Okuma Metni ->
Karabük Belediye Başkanı Rafet Vergili'nin kararlarını değerlendiren Engin Koçali 'nin 23 Ocak 2024 Tarihli ve "İKİ UCU BOKLU DEĞNEK" Başlıklı Köşe Yazısı

Belediyecilik, ana teması 'hizmet' olan makamdır. 

Başkanlığı da 'gönül' işidir.

Kâr amacı gütmez

Ana temasının yüklediği anlamla vatandaşının hizmetçisidir diğer bir deyişle.

Vatandaşının temel haklarının sağlanmasını gelir elde etmek amacıyla değil, maliyetini karşılamak amacıyla yapar ama hep zarar eder.

İnsan hakkı olan 'su' gibi mesela.

Toplu Taşıma gibi... 

Neredeyse belediyelerin tamamı verdiği bu hizmetinden hep zarar etmiştir. Kar edenini bulamazsınız.

Ticari işletme değil, hizmet kuruluşudurlar çünkü.

Hangi partiden olursa olsunlar bazı belediyeler diğerlerine nazaran daha başarılıdırlar. Başkanlarının "yönetilen değil yöneten" olmalarının ana unsuru teşkil ettiği bu başarılarda birleştikleri ortak payda, gönül belediyeciliğini, sosyal belediyeciliği ön planda tutmalarıdır.

Sosyal belediyecilik, belediyelerin vatandaşların temel ihtiyaçlarını karşılamak, yaşam kalitesini yükseltmek ve sosyal adaleti sağlamak için yaptıkları faaliyetlerdir. Belediyelerin sadece altyapı, ulaşım, çevre gibi hizmetler sunmakla kalmayıp, aynı zamanda eğitim, sağlık, kültür, spor, sosyal yardım gibi alanlarda da hizmet vermesini ifade eder.

İşaretleme verisi satırları ->
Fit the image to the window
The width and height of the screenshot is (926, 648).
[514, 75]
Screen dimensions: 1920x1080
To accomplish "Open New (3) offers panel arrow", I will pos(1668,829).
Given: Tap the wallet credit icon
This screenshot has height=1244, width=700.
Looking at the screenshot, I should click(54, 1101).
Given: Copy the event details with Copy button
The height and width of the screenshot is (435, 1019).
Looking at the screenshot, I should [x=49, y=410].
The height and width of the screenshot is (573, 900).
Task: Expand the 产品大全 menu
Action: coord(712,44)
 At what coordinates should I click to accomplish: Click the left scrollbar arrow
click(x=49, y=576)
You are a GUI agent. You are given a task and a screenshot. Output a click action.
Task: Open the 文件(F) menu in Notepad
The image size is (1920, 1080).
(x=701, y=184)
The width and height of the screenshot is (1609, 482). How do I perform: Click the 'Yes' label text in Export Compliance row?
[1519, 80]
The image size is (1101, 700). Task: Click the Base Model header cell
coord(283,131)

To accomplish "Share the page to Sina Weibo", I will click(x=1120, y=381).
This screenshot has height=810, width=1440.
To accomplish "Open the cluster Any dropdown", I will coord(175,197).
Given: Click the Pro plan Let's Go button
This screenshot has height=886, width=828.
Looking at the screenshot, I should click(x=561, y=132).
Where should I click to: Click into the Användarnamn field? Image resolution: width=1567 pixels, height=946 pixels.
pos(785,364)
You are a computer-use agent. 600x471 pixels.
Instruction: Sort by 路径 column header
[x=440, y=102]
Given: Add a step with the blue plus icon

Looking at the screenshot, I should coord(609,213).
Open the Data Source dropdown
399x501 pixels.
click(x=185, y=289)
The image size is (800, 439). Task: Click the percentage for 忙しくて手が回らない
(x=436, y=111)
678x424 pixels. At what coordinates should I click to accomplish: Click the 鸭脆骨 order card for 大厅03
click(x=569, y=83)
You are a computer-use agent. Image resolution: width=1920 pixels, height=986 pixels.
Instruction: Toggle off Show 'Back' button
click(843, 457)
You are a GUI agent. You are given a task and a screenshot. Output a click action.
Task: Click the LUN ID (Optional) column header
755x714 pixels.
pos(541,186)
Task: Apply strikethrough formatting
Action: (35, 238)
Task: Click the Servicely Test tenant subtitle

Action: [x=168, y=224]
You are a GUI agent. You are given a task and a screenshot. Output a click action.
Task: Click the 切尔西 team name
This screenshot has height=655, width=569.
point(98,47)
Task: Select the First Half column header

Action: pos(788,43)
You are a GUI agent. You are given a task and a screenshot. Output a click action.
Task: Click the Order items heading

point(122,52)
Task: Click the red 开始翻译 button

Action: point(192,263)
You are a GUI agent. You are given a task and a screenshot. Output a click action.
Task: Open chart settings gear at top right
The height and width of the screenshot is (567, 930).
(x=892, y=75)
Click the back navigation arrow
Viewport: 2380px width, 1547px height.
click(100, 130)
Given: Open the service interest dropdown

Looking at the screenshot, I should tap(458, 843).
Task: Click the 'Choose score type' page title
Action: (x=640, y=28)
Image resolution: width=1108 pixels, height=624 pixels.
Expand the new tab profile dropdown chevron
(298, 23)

Görev A -> Belediyecilik üzerine köşe yazısını baştan sona hiçbir değişiklik yapmadan geri verir misin?
Görev B -> Kayıtlarda "At what coordinates should I click to accomplish: Click the left" ifadesinin geçtiği satırdan "I will coord(175,197)." ifadesinin geçtiği satıra kadar (bu satır dahil) uzanan kısmı, yanıtlardaki her koordinat değerini 85 artırarak yeniden yazar mısın? Yanıt dışındaki satırları da olduğu gibi koru ve yalnızca bu aralığı ver.
Köşe yazısı ile kayıtlar birbirinden farklı kaynaklardan alınmıştır.

Beklenen Yanıt A ->
Karabük Belediye Başkanı Rafet Vergili'nin kararlarını değerlendiren Engin Koçali 'nin 23 Ocak 2024 Tarihli ve "İKİ UCU BOKLU DEĞNEK" Başlıklı Köşe Yazısı

Belediyecilik, ana teması 'hizmet' olan makamdır. 

Başkanlığı da 'gönül' işidir.

Kâr amacı gütmez

Ana temasının yüklediği anlamla vatandaşının hizmetçisidir diğer bir deyişle.

Vatandaşının temel haklarının sağlanmasını gelir elde etmek amacıyla değil, maliyetini karşılamak amacıyla yapar ama hep zarar eder.

İnsan hakkı olan 'su' gibi mesela.

Toplu Taşıma gibi... 

Neredeyse belediyelerin tamamı verdiği bu hizmetinden hep zarar etmiştir. Kar edenini bulamazsınız.

Ticari işletme değil, hizmet kuruluşudurlar çünkü.

Hangi partiden olursa olsunlar bazı belediyeler diğerlerine nazaran daha başarılıdırlar. Başkanlarının "yönetilen değil yöneten" olmalarının ana unsuru teşkil ettiği bu başarılarda birleştikleri ortak payda, gönül belediyeciliğini, sosyal belediyeciliği ön planda tutmalarıdır.

Sosyal belediyecilik, belediyelerin vatandaşların temel ihtiyaçlarını karşılamak, yaşam kalitesini yükseltmek ve sosyal adaleti sağlamak için yaptıkları faaliyetlerdir. Belediyelerin sadece altyapı, ulaşım, çevre gibi hizmetler sunmakla kalmayıp, aynı zamanda eğitim, sağlık, kültür, spor, sosyal yardım gibi alanlarda da hizmet vermesini ifade eder.

Beklenen Yanıt B ->
 At what coordinates should I click to accomplish: Click the left scrollbar arrow
click(x=134, y=661)
You are a GUI agent. You are given a task and a screenshot. Output a click action.
Task: Open the 文件(F) menu in Notepad
The image size is (1920, 1080).
(x=786, y=269)
The width and height of the screenshot is (1609, 482). How do I perform: Click the 'Yes' label text in Export Compliance row?
[1604, 165]
The image size is (1101, 700). Task: Click the Base Model header cell
coord(368,216)

To accomplish "Share the page to Sina Weibo", I will click(x=1205, y=466).
This screenshot has height=810, width=1440.
To accomplish "Open the cluster Any dropdown", I will coord(260,282).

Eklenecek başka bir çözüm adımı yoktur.